Uno de esos encuentros espontáneos entre hermanos enfrentados en armas quedó reflejado en un documento oficial del Ministerio de Defensa republicano que describe la siguiente escena de confraternización en Valfogona de Balaguer (Lérida):
El día 13 invitamos durante todo el día a charlar o confraternizar entre unos y otros, cosa a que se negó el enemigo a contestarnos a todo cuanto se le preguntaba. A las 9 de la noche fue cuando el enemigo nos respondió a nuestras preguntas, quedando conformes en cambiar la prensa y tabaco al día siguiente. A las 12 horas del día 14 intentamos salir dos de cada bando, pero el enemigo se negó invitándonos a salir uno de cada parte, saliendo de nuestra parte el delegado Antonio Ruiz (con uniforme de soldado).
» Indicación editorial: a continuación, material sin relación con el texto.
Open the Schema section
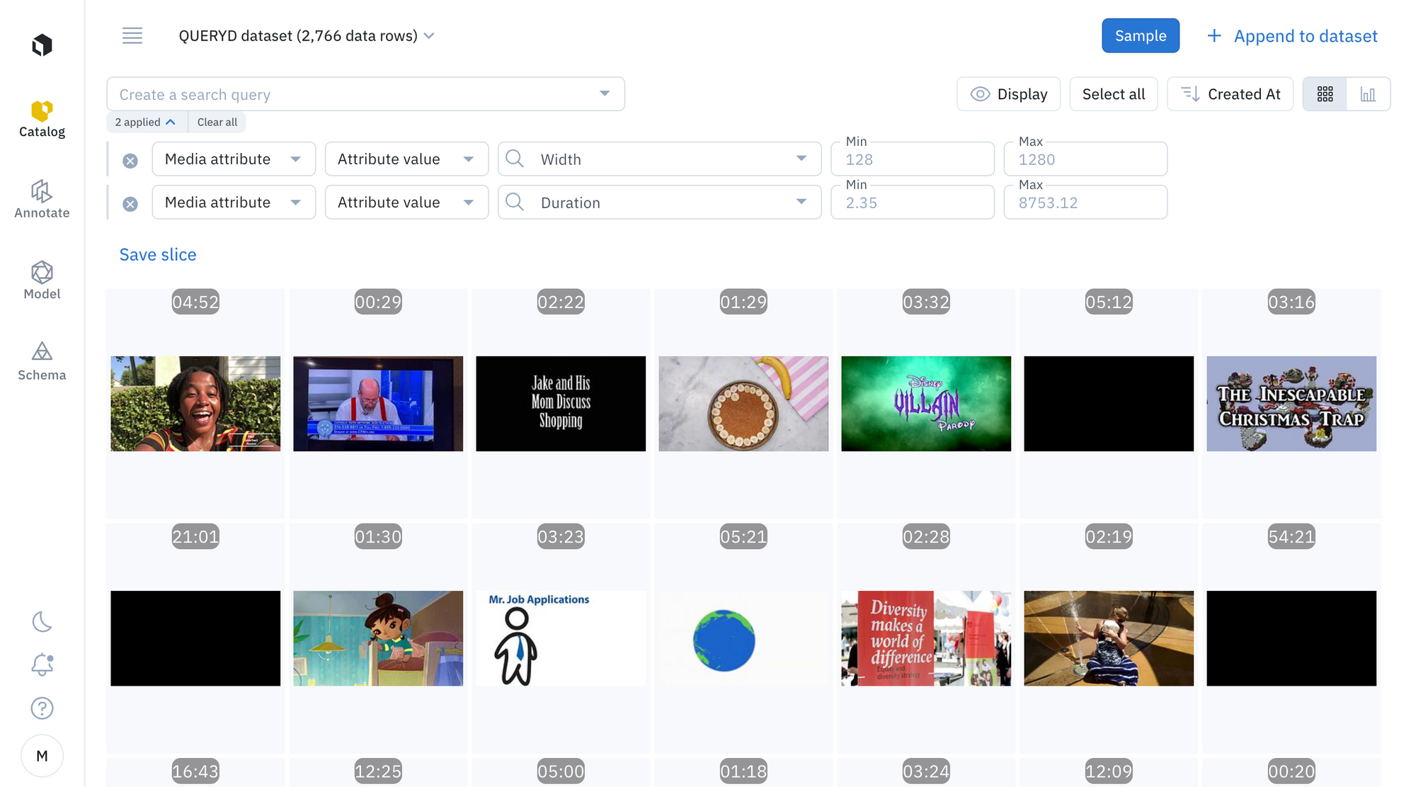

Yo observé que el soldado de Franco se acercaba al punto indicado con timidez, por lo que me obligó a cruzar el río al otro lado. Al juntarnos, ambos nos saludamos abrazándonos, saliendo al mismo tiempo de las trincheras los soldados de ambos lados prorrumpiendo en palmas y vítores a España.
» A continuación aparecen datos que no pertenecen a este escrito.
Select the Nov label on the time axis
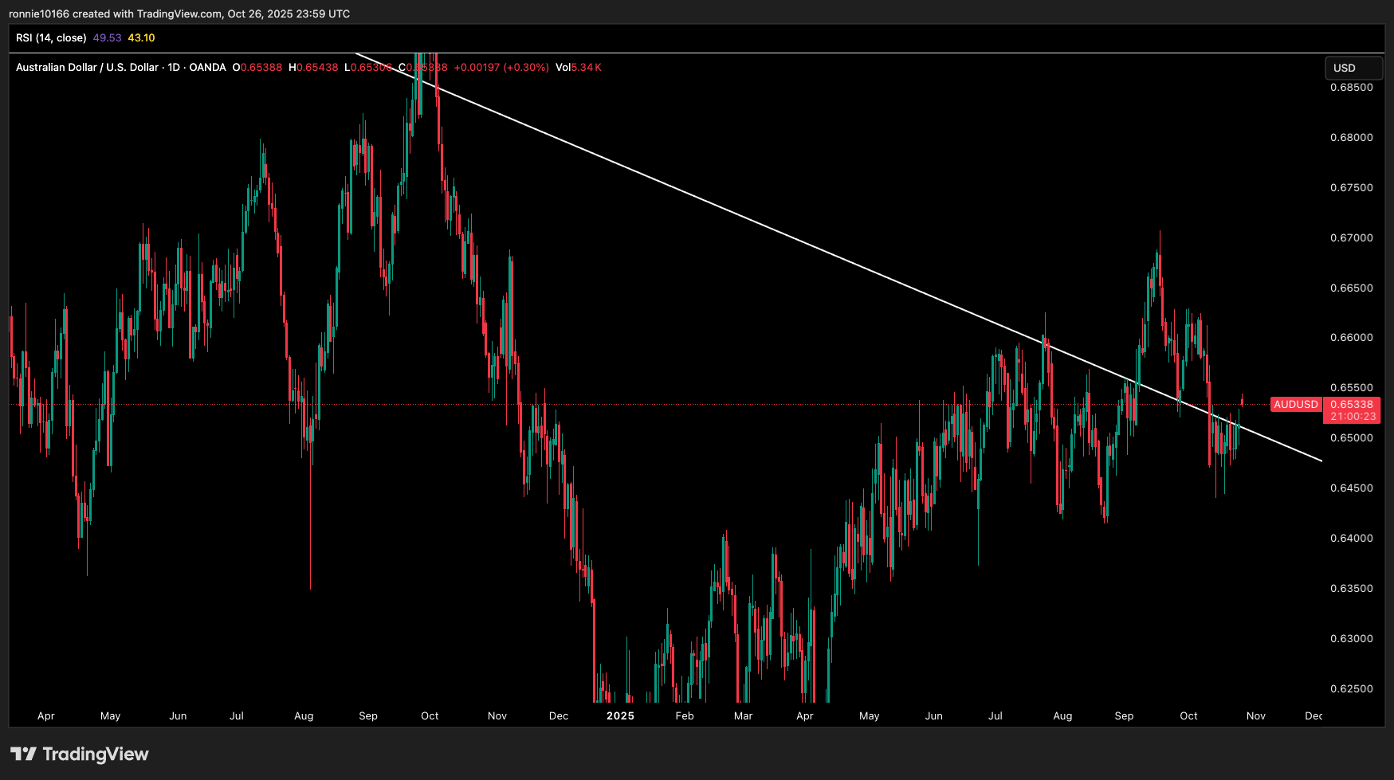Image resolution: width=1394 pixels, height=780 pixels. 1255,715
Tal como habíamos convenido, al día siguiente a las 12 partimos un soldado y yo en dirección hacia ellos, como asimismo ellos también lo hicieron. Una vez los cuatro en la misma altura nos saludamos con camaradería y liamos un pitillo. Les puse en antecedentes de que dentro de pocos días íbamos a iniciar una fuerte ofensiva, invitándoles a la deserción si no querían ser víctimas de nuestras fuerzas. Ellos contestaron que lo único que querían es que la guerra acabase.
Es muy probable, a tenor de los entusiastas testimonios que, entre esos villancicos, junto a ese vino compartido, en ese pitillo a medias, en aquella pachanga improvisada, o en mitad de esos abrazos y vítores entre las dos Españas, aquellos hombres sintiesen felicidad. Quizá fuera una efímera felicidad fruto del embrujo navideño. Puede que días después se mataran sin piedad pero, al menos, por un momento descubrieron, según narraron, que la felicidad se encontraba en ese instante en el que fueron dueños de sus pensamientos, y pusieron en cuestión las ideas impuestas. Por un momento, durante esos días navideños, el marketing de la felicidad y el de las ideas marcadas murieron en acto de combate en favor del pensamiento crítico.